----- Text block -----

7. Responding to this pandemic raises a number of specific challenges
First, the issue of scaling ICRC’s operations to the needs presented by a pandemic are vastly different to the local impact of conflict and to many of programmes with which ICRC is more familiar. Second, availability of data is a problem, as it is extremely difficult to frame a response when it is almost impossible to fully understand the dimensions of the problem. Third, COVID-19 has been heavily politicised in many areas. Leading a professional response in a highly politicised area and navigating rumours and fake news can be very challenging    

8. Virtualisation and localisation are powerful accelerators of humanitarian response
The pandemic has massively transformed the humanitarian sector and the delivery of humanitarian assistance. There has been a complete shift to working online, accompanied by a significant shift to more local operations as a result of lockdowns. Now, plans which are created virtually, are being put in place at a local level.  

9. No one can do it alone
COVID-19 will inevitably create new and lasting partnerships, as the delivery of humanitarian services is impossible without the help and coordination of others. New value chains will  need to be created on the basis of research carried out by academics, civil society and governments in order to deliver treatments, vaccines and preventative measures to tackle COVID-19. This is new territory for many humanitarian organisations.

-----

Exercise goal: Summarize the pandemic response text in three sentences.

----- Data excerpts -----

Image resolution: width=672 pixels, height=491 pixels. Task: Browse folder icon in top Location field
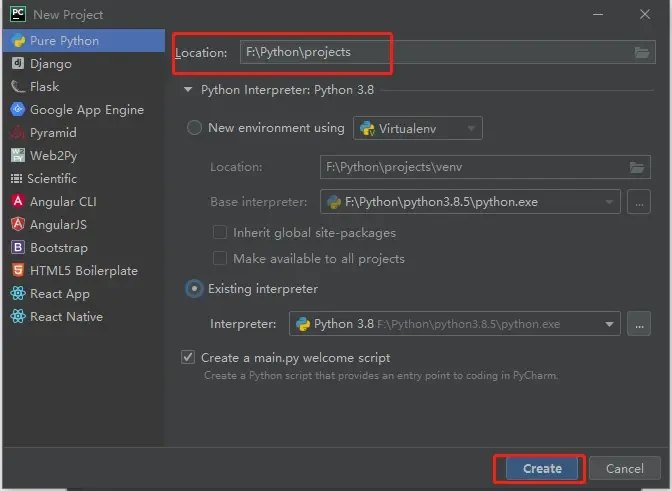pos(641,52)
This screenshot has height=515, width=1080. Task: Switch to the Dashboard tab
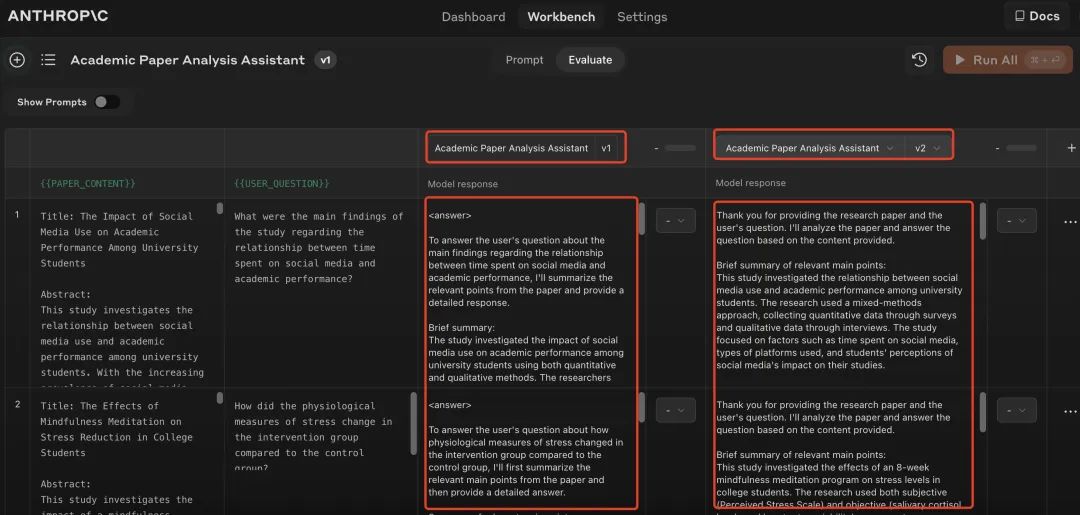pyautogui.click(x=473, y=17)
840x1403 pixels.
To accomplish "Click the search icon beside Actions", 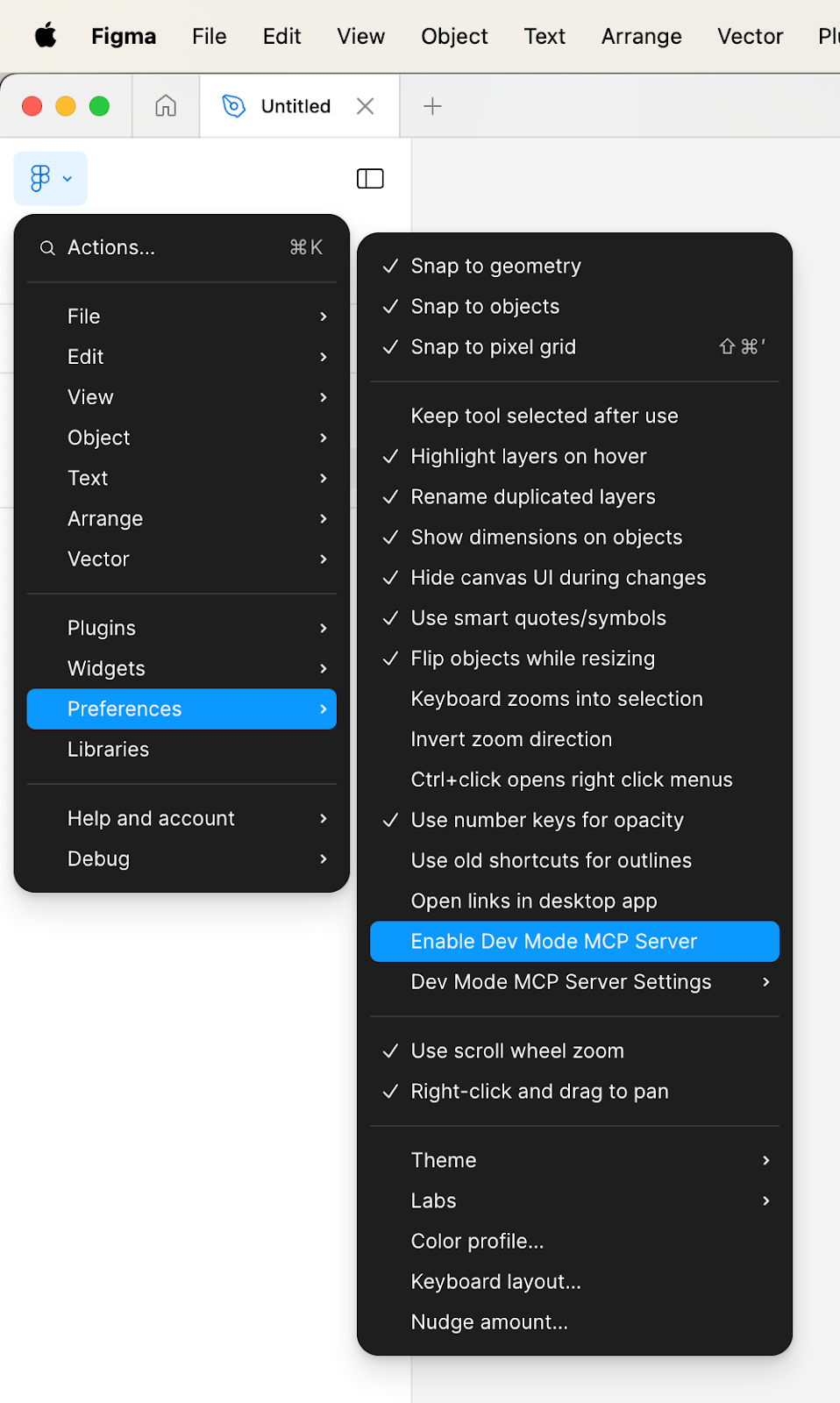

-----

Response for this exercise: Responding to the pandemic challenges the ICRC because its operations must scale to needs unlike those of local conflict, because data are scarce, and because COVID-19 has been heavily politicized amid rumors and fake news. The pandemic has transformed the humanitarian sector, shifting work entirely online and making operations more local, so plans created virtually are now carried out locally. Because no one can deliver humanitarian services alone, COVID-19 will create new and lasting partnerships and require new value chains built on research by academics, civil society, and governments to deliver treatments, vaccines, and preventive measures.